The SARS-CoV-2 virus and resultant disease, COVID-19, are not new news anymore. At the time of writing, August 2020, the world has passed 20 million cases globally and registered hundreds of thousands of deaths.
Initially, the focus was on identifying symptoms of COVID-19 such as fever, aches, dry cough, sore throat, and difficulty breathing. However, health organizations around the world are now recognizing sudden alterations to smell and taste as a significant symptom of COVID-19 infection with research indicating that a sudden loss of smell may, in fact, be the first symptom, and sometimes the only symptom, of the disease.
About 85% of COVID-19 Cases Experience Loss of Smell and Taste
Anosmia, the total loss of smell, and hyposmia, a decreased sense of smell, are not exclusive to COVID-19. Approximately 3% of Americans live with anosmia and about 12% of Americans over the age of 40 years exhibit some degree of hyposmia. Some of these cases are a result of plain old aging, others may be a temporary loss of smell due to the common viral cold, and others still may be an early symptom associated with Parkinson’s or Alzheimer’s diseases. The coronavirus family, which includes the infamous and wildly misbehaving youngest member, SARS-CoV-2, is thought to account for 10-15% of virus-related anosmia.
Anosmia as a symptom of COVID-19 has been reported to present in up to 85% of confirmed cases, though the reported prevalence varies depending on the country and method used to assess smelling ability; one study out of Iran recorded 98% of COVID-19 cases were associated with a smelling disorder while only 5.1% of patients exhibited anosmia in China. It has also been found that a loss of smell was typically associated with a loss of taste, which is unsurprising if you think back to the time you last tried to enjoy a tasty meal while simultaneously dealing with the common cold. Most studies also noted that females were more likely to experience anosmia due to COVID-19 compared to males, which is consistent with findings during other viral upper respiratory infections. As important, sudden anosmia may present as the only symptom of COVID-19 infection without being accompanied by any of the other publicized symptoms such as fever and shortness of breath (so if your housemate’s shirt that hasn’t seen the laundry for two months suddenly doesn’t smell so bad it might be a good idea to get tested).
COVID-19 Impairs Neurons Responsible for Smell in the Nasal Cavity
Here the science gets complicated, involving many words with too many letters that are too difficult to either spell or pronounce. Basically, the design of the SARS-CoV-2 virus particle means it targets and attacks certain proteins that are found on certain cells throughout the human body. Unfortunately for your nose, these such proteins are found quite abundantly in the tissues of the nasal cavity; multiple studies have found the nose contains a higher viral load even compared to the throat in patients with COVID-19. As these particular nasal tissues are responsible for supporting the health and function of the neurons that sense smells, although the neurons themselves may not be directly targeted by the virus, they become impaired in their ability to react to odors and transmit their signals onward to the brain. The result is a defective sense of smell.
It should be noted that further research is still needed to properly understand the underlying mechanisms of exactly how COVID-19 affects our sense of smell. At this point in time, preliminary data suggests that the virus doesn’t usually invade the sensory neurons and that loss of smell is not typically driven by damage to the central nervous system; however, scientists don’t yet know quite enough to be sure and there are some reports of patients who are still yet to recover their sense of smell. Inflammation and blockage of certain parts of the nose required for smelling may play a role in COVID-19-related anosmia but again, more studies are needed.
Interestingly, there is some indication that a loss of sense of smell is associated with milder disease. One study out of San Diego noted that an intact sense of smell was related to a higher likelihood of requiring hospital admission for COVID-19, while anosmia was strongly associated with needing only outpatient care.

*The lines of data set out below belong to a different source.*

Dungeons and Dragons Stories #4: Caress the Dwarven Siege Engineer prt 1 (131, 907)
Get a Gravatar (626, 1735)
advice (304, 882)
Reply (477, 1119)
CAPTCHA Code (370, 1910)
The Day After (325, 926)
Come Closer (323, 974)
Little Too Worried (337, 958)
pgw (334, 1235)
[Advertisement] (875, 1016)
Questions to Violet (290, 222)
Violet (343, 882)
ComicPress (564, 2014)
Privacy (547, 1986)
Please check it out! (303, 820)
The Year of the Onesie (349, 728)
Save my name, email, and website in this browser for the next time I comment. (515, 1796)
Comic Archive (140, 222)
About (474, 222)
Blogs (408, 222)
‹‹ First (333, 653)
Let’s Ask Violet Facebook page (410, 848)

The good news is that the odors of your housemate’s two-month-unwashed shirt are likely to return relatively quickly with one study finding that infected patients’ sense of smell tended to return within an average of just under 9 days and almost all patients had recovered their sense of smell by 28 days. Despite this rapid recovery of olfactory function, if you’re a fan of smelling the roses (or anything at all), as COVID-19 infection is associated with loss of life in addition to loss of smell, experts will likely tell you the best plan of action is to avoid catching the virus at all.